UPDATE 2-LSI Industries Q3 profit lags Street view, cuts outlook
(Adds analyst's comments, updates share movement)
By Bhaswati Mukhopadhyay
BANGALORE, April 24 (Reuters) - Lighting products maker LSI Industries Inc (LYTS.O) posted lower-than-expected third-quarter results, hurt mainly by weak sales from its graphics segment and lower profit margins, and cut its 2008 outlook.
Shares of the company fell as much as 10 percent, but recovered the losses later in the day.
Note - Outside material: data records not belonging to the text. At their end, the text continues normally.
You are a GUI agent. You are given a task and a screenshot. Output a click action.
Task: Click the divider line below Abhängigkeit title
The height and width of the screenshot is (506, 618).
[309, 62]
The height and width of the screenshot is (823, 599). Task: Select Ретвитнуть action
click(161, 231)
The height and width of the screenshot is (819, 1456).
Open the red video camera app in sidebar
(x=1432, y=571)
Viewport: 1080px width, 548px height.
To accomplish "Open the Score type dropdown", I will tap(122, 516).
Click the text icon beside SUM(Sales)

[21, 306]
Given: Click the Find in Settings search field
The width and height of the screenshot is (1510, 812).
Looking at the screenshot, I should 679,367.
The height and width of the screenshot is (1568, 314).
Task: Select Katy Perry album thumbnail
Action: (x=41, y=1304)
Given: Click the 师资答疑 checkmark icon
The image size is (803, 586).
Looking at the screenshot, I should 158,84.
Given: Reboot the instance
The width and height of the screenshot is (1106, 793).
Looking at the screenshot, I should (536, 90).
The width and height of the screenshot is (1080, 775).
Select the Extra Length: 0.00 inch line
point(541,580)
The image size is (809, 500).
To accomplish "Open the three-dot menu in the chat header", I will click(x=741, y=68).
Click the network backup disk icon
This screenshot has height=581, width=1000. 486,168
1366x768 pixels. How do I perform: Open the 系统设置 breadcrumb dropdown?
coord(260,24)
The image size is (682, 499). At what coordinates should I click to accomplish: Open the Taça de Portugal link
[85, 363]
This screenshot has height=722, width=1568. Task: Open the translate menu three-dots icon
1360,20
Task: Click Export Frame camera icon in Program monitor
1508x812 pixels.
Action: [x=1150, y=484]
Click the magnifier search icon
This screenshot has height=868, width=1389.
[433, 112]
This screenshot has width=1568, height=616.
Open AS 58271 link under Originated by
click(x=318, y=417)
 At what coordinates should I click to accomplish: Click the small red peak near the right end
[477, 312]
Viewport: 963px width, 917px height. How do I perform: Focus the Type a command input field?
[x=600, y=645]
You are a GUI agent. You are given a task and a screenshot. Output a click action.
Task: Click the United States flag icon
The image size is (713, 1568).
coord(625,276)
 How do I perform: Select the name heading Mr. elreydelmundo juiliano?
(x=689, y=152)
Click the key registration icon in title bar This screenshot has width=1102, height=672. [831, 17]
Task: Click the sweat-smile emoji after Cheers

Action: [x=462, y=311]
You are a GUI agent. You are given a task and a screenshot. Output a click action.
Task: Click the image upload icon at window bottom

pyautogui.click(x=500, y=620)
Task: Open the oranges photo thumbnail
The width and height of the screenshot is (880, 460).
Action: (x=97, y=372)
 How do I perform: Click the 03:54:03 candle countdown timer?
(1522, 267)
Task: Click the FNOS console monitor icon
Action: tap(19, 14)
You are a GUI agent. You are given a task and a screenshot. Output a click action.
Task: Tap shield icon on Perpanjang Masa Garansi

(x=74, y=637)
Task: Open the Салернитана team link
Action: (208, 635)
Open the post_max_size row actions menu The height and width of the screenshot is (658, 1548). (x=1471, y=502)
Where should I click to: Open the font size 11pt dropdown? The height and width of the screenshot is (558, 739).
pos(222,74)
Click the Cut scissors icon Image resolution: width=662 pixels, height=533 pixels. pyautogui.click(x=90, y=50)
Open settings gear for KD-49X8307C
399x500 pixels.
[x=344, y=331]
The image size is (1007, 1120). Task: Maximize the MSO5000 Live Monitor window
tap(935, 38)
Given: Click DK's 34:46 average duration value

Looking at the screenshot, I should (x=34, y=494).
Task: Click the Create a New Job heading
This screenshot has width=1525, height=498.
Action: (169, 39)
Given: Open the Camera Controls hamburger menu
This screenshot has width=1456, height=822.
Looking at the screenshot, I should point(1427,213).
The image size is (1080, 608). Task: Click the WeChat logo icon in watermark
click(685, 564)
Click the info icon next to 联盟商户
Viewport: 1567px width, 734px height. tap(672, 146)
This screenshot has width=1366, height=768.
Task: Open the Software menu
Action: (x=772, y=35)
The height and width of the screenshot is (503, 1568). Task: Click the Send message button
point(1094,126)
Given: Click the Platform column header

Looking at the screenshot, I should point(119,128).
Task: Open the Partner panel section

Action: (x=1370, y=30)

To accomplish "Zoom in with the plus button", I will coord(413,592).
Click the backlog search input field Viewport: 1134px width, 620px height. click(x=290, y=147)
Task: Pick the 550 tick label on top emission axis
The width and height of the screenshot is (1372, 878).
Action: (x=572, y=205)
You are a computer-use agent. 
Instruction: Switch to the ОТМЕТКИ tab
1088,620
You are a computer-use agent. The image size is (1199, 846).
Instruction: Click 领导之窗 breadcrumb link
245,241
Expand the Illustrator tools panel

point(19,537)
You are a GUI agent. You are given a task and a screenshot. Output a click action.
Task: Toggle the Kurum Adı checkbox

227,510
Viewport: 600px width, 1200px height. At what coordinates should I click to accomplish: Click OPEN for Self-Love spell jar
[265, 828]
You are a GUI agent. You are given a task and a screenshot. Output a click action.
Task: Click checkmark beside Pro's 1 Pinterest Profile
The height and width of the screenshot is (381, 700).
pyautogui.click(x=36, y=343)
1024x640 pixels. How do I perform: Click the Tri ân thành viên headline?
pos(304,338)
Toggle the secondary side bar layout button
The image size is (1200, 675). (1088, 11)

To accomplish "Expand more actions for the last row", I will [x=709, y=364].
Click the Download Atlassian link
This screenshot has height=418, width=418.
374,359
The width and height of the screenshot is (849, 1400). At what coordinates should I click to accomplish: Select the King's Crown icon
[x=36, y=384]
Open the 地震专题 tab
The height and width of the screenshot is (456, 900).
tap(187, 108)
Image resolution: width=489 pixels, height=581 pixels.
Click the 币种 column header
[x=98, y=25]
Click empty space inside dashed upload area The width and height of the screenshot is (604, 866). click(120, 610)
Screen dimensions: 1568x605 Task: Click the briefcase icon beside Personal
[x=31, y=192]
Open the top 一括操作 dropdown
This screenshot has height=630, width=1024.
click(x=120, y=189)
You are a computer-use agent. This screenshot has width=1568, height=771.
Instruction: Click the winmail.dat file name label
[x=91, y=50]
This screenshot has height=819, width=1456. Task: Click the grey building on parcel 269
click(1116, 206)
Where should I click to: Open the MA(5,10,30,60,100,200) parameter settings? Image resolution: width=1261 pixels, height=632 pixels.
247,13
The company, whose customers include Best Buy Co Inc (BBY.N), Ford Motor Co (F.N) and McDonald's Corp (MCD.N), said sales from its graphics segment dropped 31 percent, while those from the lighting segment fell 3.4 percent.
Some end-of-life contracts in the graphics business with Dairy Queen and 7-Eleven stores are posing challenges for the company, Jonathan Dorsheimer of Canaccord Adams said by phone.
The company is looking for new contracts in this segment, he said.
LSI Industries is transitioning to LED lights from traditional high-intensity discharge lights, but adoption of new products is taking longer than expected, he said.
LSI, whose key competitors are Cooper Industries Ltd (CBE.N), Hubbell Inc (HUBa.N) (HUBb.N) and Acuity Brands Inc (AYI.N), is also ramping up its billboard business.
However, here too the ramp up is taking a longer time than expected, said Dorsheimer, who has a "hold" rating on the stock.
"It is an expensive business and the sales are lumpy."
RESULTS TRAIL EXPECTATIONS
For the third quarter, net income plunged 70 percent to $997,000, or 5 cents a share, from $3.3 million, or 15 cents a share, a year ago. Sales fell to $64.8 million from $75.3 million.
Analysts were expecting earnings of 9 cents a share, before items, on revenue of $70.4 million, according to Reuters Estimates.
LSI Industries said its third quarter is always the weakest due to winter weather conditions. This year, the slowing economy also hurt the company's sales to retailers, it said.
"We expect fourth-quarter operating results will also be below plan," Chief Executive Robert Ready said in a statement.
The company said it sees 2008 earnings of 65 cents to 69 cents a share, compared with its prior view of 75 cents to 81 cents a share.
It sees sales of $305 million to $317 million, down from its previous view of $322 million to $332 million. Analysts expect earnings of 77 cents a share, before items, on revenue of $324.7 million.